Title: A Frosty Moon

Podcasters: Nancy Atkinson with Dr. Randy Gladstone

Organization: NASA Lunar Science Institute

Links:
NLSI: http://lunarscience.arc.nasa.gov/
LAMP: www.boulder.swri.edu/lamp

The previous podcast about the lunar ionosphere referenced by Dr. Gladstone:
http://365daysofastronomy.org/2011/12/20/december-20th-mysteries-of-the-lunar-ionosphere/

Music: “Amelia” by Ben Bedford from his “Land of the Shadows” CD. http://benbedford.com/

Description: There’s even more water on the Moon, now with a frosty flavor! Over the past couple of years, spacecraft observations have been helping scientists re-write the book on our understanding of the Moon, especially in recognizing water, found in various forms on the lunar surface and subsurface. The latest frosty news comes from the Lyman Alpha Mapping Project or the LAMP instrument aboard NASA’s Lunar Reconnaissance Orbiter. Joining us today to tell us more is Dr. Randy Gladstone from the Southwest Research Institute who is on the science team for LAMP.

Bios: The NLSI brings together leading lunar scientists from around the world to further NASA lunar science and exploration.

Dr. Randy Gladstone is a scientist at the Southwest Research Institute in the SwRI Space Science and Engineering Division.

Nancy Atkinson is a science journalist and is the Senior Editor for Universe Today http://www.universetoday.com.

Sponsor: This episode of the “365 Days of Astronomy” podcast is sponsored anonymously and is dedicated to the international dark-sky association www.darksky.org.

Transcript:

Nancy Atkinson: There’s even more water on the Moon!
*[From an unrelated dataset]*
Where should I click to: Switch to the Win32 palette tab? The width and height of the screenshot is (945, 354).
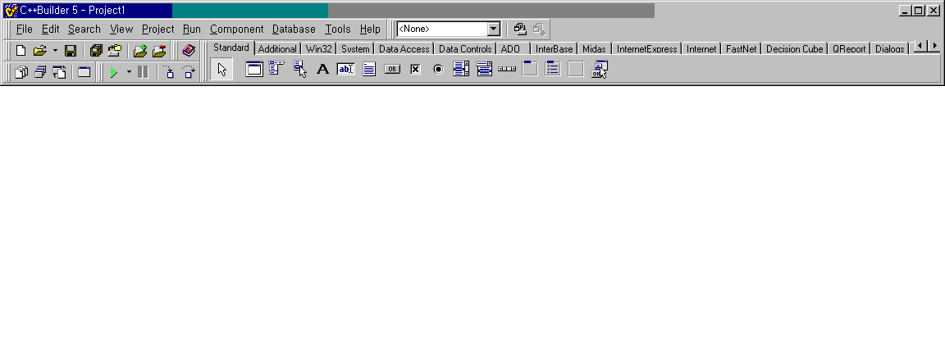click(x=319, y=49)
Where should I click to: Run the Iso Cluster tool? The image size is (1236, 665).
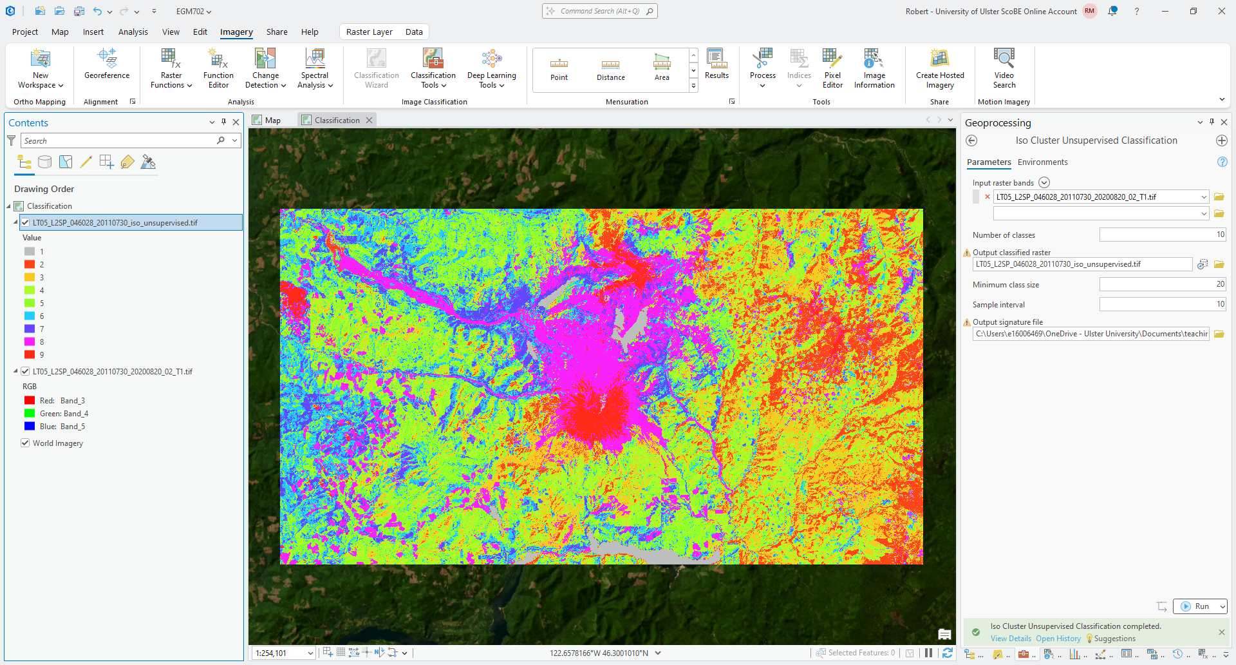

Hi, this is Nancy Atkinson for the NASA Lunar Science Institute. Over the past couple of years, spacecraft observations have been helping scientists re-write the book on our understanding of the Moon, especially in recognizing water, found in various forms on the lunar surface and subsurface. The latest frosty news comes from the Lyman Alpha Mapping Project or the LAMP instrument aboard NASA’s Lunar Reconnaissance Orbiter. Joining us today to tell us more is Dr. Randy Gladstone from the Southwest Research Institute who is on the scien team for LAMP. Welcome, Dr. Gladstone and thanks for being with us.

Dr. Randy Gladstone: Thanks, Nancy.

Nancy: Could you tell us about the LAMP instrument on LRO, what it does and how it does it?

Gladstone: Sure. LAMP is what is called an imaging spectrograph, so it work likes a telescope but also has a spectrograph that breaks the light up into different colors. It operates at ultraviolet wavelengths, far shorter than the human eye wavelengths. So, any photons ago into LAMP, we count them one by one. There are not very many of them at those wavelengths, it’s pretty dim but LAMP is able to observe them all and record when it saw them and where they came from. So it is able to not only break the light up into colors, but to see spatially where the light is coming from .

Nancy: LAMP has been looking into deep dark craters on the Moon with its ultraviolet eyes. What has it been seeing?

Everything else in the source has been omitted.